A new way of looking at assessment

This was posted on LeaderTalk: “The teacher must come away with a lesson learned also. If a student can think she can get away with a copy and paste product from a web site or an online encyclopedia, then the assignment has not been particularly engaging or thought provoking. The teacher should come away with the understanding that assignments need to engage, to challenge, and to promote an inner dialogue with material student are studying. If the student can just copy and paste to fill out a traditional ten pages, then it is time to re-examine the assignments being imposed.”

I’ve had this type of conversation many times with others.  If teachers are worried about students “copying” assignments, maybe teachers should really be worried that they are giving assignments that are easily copied.  I’ve been there.  As a teacher I devised ways to keep students from cheating on the excellent assignments I got out of the supplemental materials (sarcasm intended).  I made them put their notebooks up around their assignments, I made 4 different versions of the same things and labeled them A, B, etc.  I took points off for items that were obviously copied.  All of these ideas were from other teachers.  Finally I got to a point in my teaching when I realized that the problem was with my assignments, not the students.  It took a little more thinking to come up with assignments that would have to be individual.  It took a little more time to grade (and I couldn’t give my student aid an answer sheet and have him/her do it).  But I discovered that I actually enjoyed reading what came out of the kids’ heads.  I discovered it wasn’t the amount of grades I had, but the quality of the assignments that mattered.  (Note: I once taught with someone who would have 90 grades a six weeks.  That wasn’t a typo- NINETY.)  Now I’m looking toward being a teacher of teachers and wondering how to convey this information to others.  Do I tell them it’s easier?  Do I tell them they won’t have to worry about cheating?  Do I tell them the students will be more engaged?  Do I tell them to just do it, or they’ll be fired?  (I know I can’t do the last one…though it would be nice…)  

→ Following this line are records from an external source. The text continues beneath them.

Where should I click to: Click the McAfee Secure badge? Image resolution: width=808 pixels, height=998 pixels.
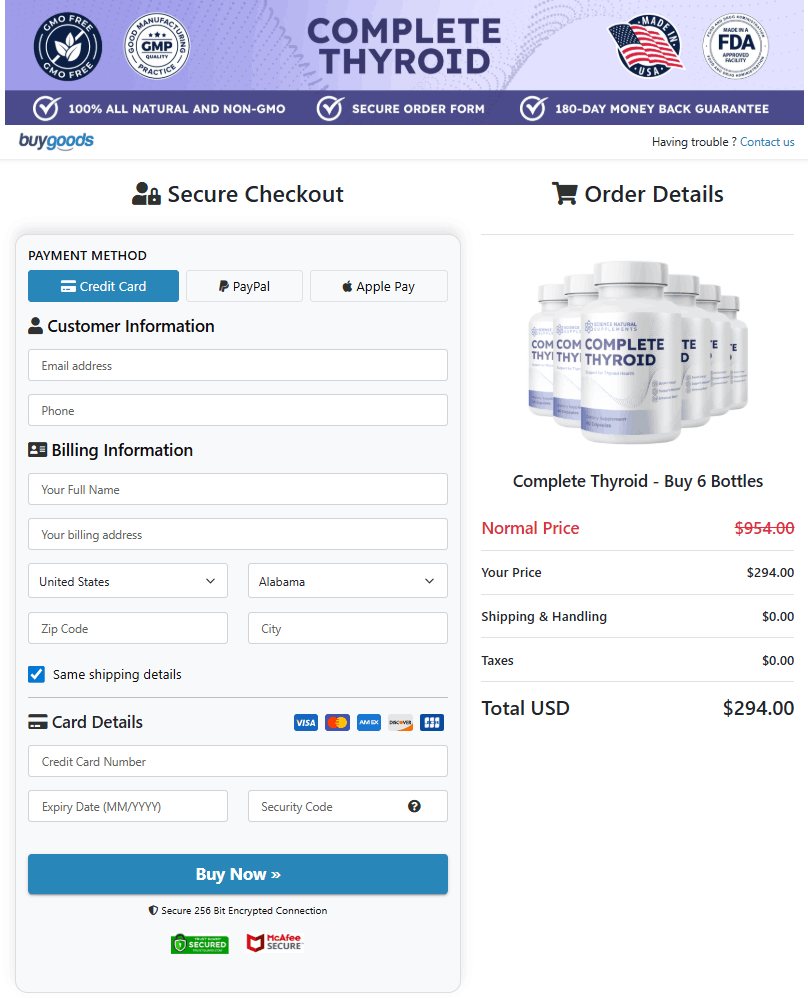(x=274, y=943)
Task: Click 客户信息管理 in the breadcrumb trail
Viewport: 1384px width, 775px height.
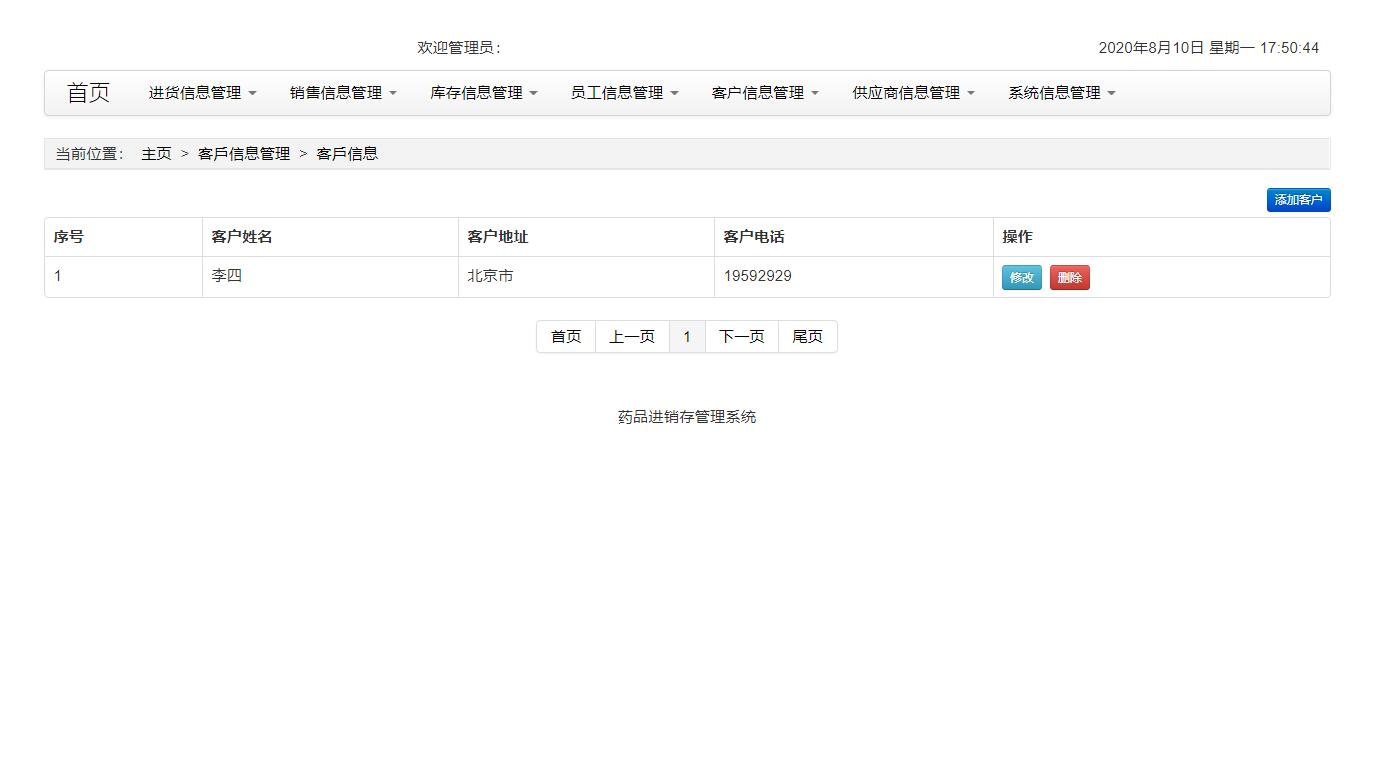Action: pos(244,154)
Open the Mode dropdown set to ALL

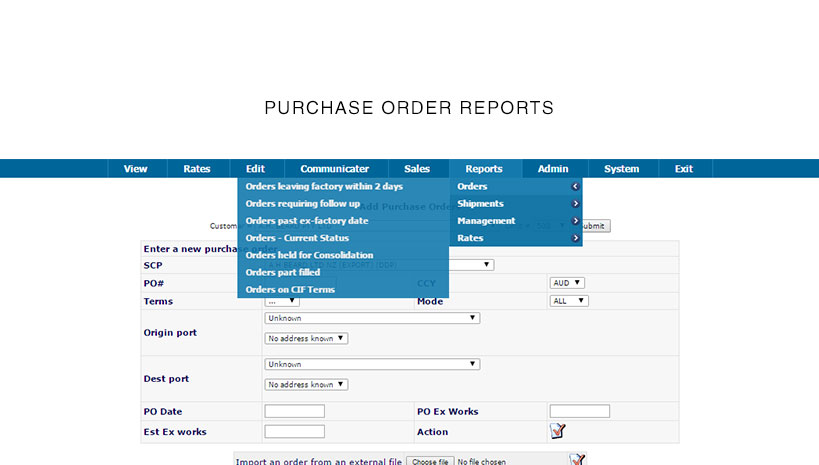pos(569,300)
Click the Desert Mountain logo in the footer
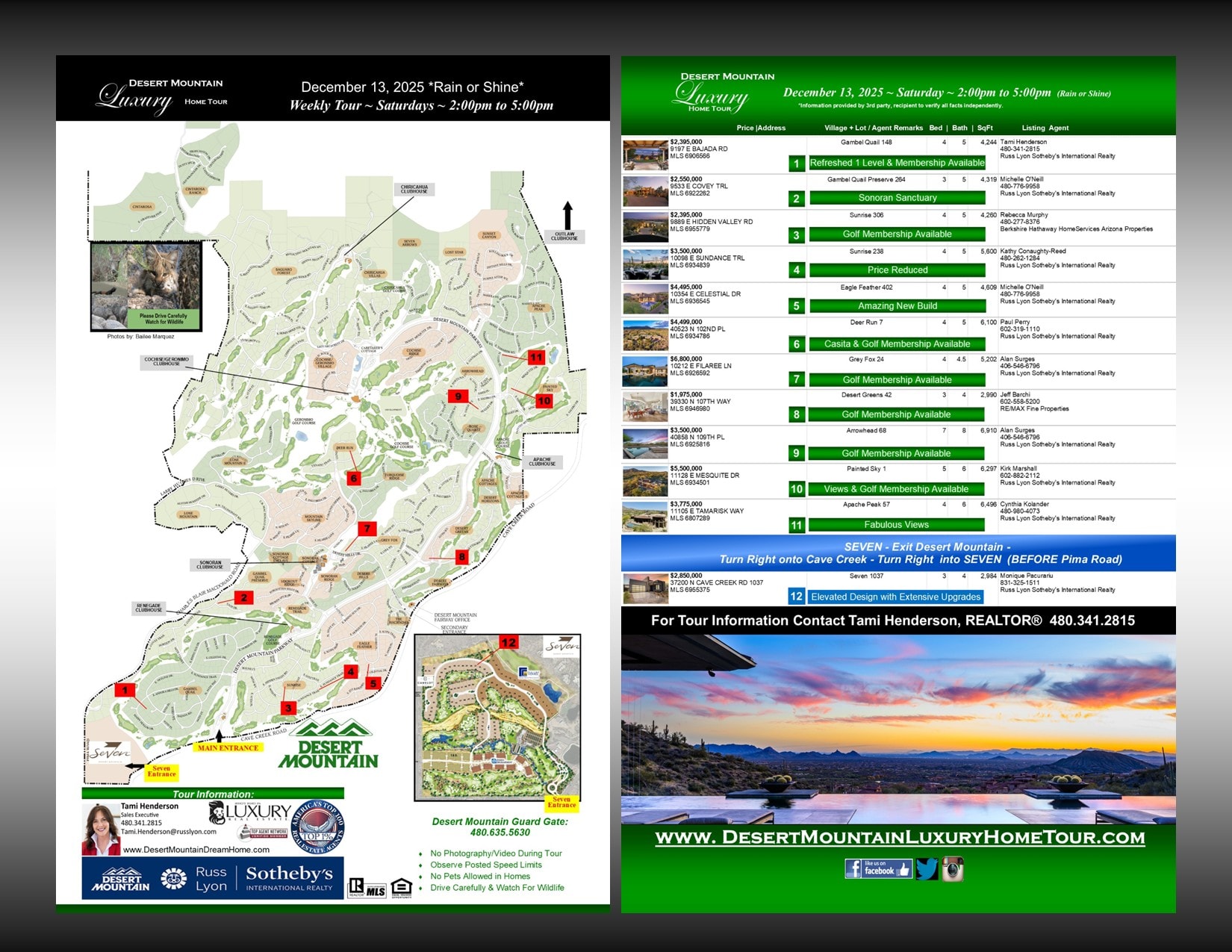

Why is it that the best things you learn about teaching come after you’ve left the classroom?

WOW

I attended a Working on the Work conference.  It’s about engaged learning.  I got really fired up.  I think we can all agree that lessons should be engaging, yada, yada, yada.  But WOW gives you a framework to evaluate lessons and emphasized that you have to change your belief system before you can have engaged learning.  You have to get rid of the belief that students who do the work and earn grade greats are being compliant, not necessarily learning anything, at least not anything they’ll retain.  Worksheets don’t work.  Lecturing doesn’t work.  Multiple choice doesn’t work.  Yes, I know all about standardized testing.  But, hello?  what are we doing to our kids?  I remember one lesson from high school because it was personally relevant and changed my way of thinking.  How many lessons do you remember?  Now I’m starting to get ticked off at the worksheets my son is bringing home for homework.  Math every night.  I asked him if it was work he didn’t finish at school, but he said, no, it was just homework.  Pointless!  I really hope this philosophy will spread quickly through the district so my son will have engaging teachers, not ones who will make  him memorize facts to regurgitate on a test later.  Or ones who will have him read a chapter and do the questions and vocabulary at the end.  Don’t get me wrong, he’ll do well because he’s a good student.  But what will he get out of it in the end?  Certainly not how to be a creative thinker.  Certainly not how to adapt in an ever-changing world.  Maybe he’ll learn how to correctly bubble.  I have to go cool off now.

Math observations

I accompanied a high school AP on some walkthroughs of math classes.  What I noticed most was the use of overheads or the front board.  In every class students were at their desks working on worksheets or lined paper while the teacher was in front teaching.  When discussing with the AP later, he said that is a typical math classroom.  Madeline Hunter 101.   While most of all the students were on task, I wouldn’t say they were engaged.   Even though I used to teach English, I can imagine how challenging it would be to teach math without overhead, board, book, worksheet, etc.   Fortunately our district has an incredible online curriculum warehouse.  Why are these teachers and others doing what teachers did 50 years ago?  (See previous post on out of date education and read the article.)  After observing these classrooms, I was worried that, when I was teaching, administration might have seen the same things in my classroom.  I racked my brain trying to think what I had done in the past.  Used an overhead?  Yes, to give notes, but I only did that once a six weeks.  Used the board?  Rarely, other than to post info, journal prompts, or objectives.  Students did worksheets?  Not unless I had a substitute.  Me talking at front and students sitting and getting?  Maybe to intro the lesson, but definitely not the whole period.  Now, I do not in any stretch of the imagination think I was the most awesomest teacher ever.  I know I had a lot of improvement to do.  But because I used many group activities and engaging lessons, I thought about my fellow English teachers and how they did much of the same things.  That got me to thinking on whether there was a correlation between high English and social studies scores and the kinds of activities in those classrooms versus low math scores and the activities in those classrooms.  It would be interesting to find a math teacher with innovative, highly engaging lessons centered on group learning and see how his/her standardized test scores compare to his/her counterparts.  Just a thought.